Embodiments of the present invention will be described based on FIGS. 1 to 4.

In the figure, reference numeral 1 denotes a columnar laser rod with a hexagonal cross-section, and an optical fiber east connector 3 is fixed to each side of one side of the laser rod 1 via a coupling prism 2. A fiber optic cable 4 is connected to this optical fiber east connector 3. Each optical fiber 5 of this optical fiber cable 4 is connected to an optical fiber connector 6.
It is connected to an excitation light source 7, such as a semiconductor laser or a light emitting diode, via a semiconductor laser or a light emitting diode. 8 is a drive circuit for this excitation light source 7.

In the above configuration, the excitation light source 7 is emitted by the drive circuit 8, and the excitation light from the excitation light source 7 reaches the coupling prism 2 via the optical fiber connector 6, the optical fiber 5, and the optical fiber east connector 3. The light is refracted by the coupling prism 2 and incident on the side surface of the prismatic laser rod 1 at a predetermined incident angle. At this time, almost all of the excitation light incident on the coupling prism 2 is incident on the laser rod 1. This incident light is then confined within the laser rod 1 due to the leading waveguide phenomenon (total internal reflection phenomenon).
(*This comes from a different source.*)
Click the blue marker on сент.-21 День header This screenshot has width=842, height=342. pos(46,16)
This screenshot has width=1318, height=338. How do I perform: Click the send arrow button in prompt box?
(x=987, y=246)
The apparatus shown in the above embodiments consists of a light source that can be introduced into a semiconductor laser, a light emitting diode, or an optical fiber, and an excitation light drive circuit, and can be integrated and made compact. Furthermore, since the optical fiber cable 4 is used, the distance between the excitation light source and the oscillator can be freely selected. Furthermore, optical fiber bundle connectors can vary the density of the excitation light flux, so
The excitation light flux can be optimized.

The contact surface between the laser rod 1 and the coupling prism 2 may have a concave surface as shown in FIG. 3, or a cylindrical surface as shown in FIG. good.

In this case, if the incident angle is constant, in the case of the cylindrical surface shown in FIG. 4, the incident light from the coupling prism is reflected on the curved surface of the cylinder, resulting in a large reflection loss.

〔Effect of the invention〕

According to the present invention, the laser rod 1 can be excited with high density and high efficiency by eliminating light passing through the laser rod 1, and the entire apparatus can be made compact.

[Brief explanation of the drawing]

Figure 1 is an explanatory diagram of the configuration of the present invention, and Figure 2 is from ■ to ■ in Figure 1.
3 and 4 are explanatory diagrams showing other embodiments of the present invention, FIGS. 5 and 6 are perspective views showing different conventional examples, and FIG. It is an action explanatory diagram. 1 is a laser rod, 2 is a coupling prism, 3 is an optical fiber east connector, 5 is an optical fiber, and 7 is an excitation light source. Applicant Komatsu Manufacturing Co., Ltd. Representative Patent Attorney Masaaki Yonehara

Claims (1)

[Claims] An optical fiber bundle connector 3 is fixed to the side surface of one end of the laser rod 1 via a coupling prism 2, and an excitation light source 7 is connected to the optical fiber bundle 3 connector 3 via an optical fiber 5. Laser rod excitation device for solid-state lasers.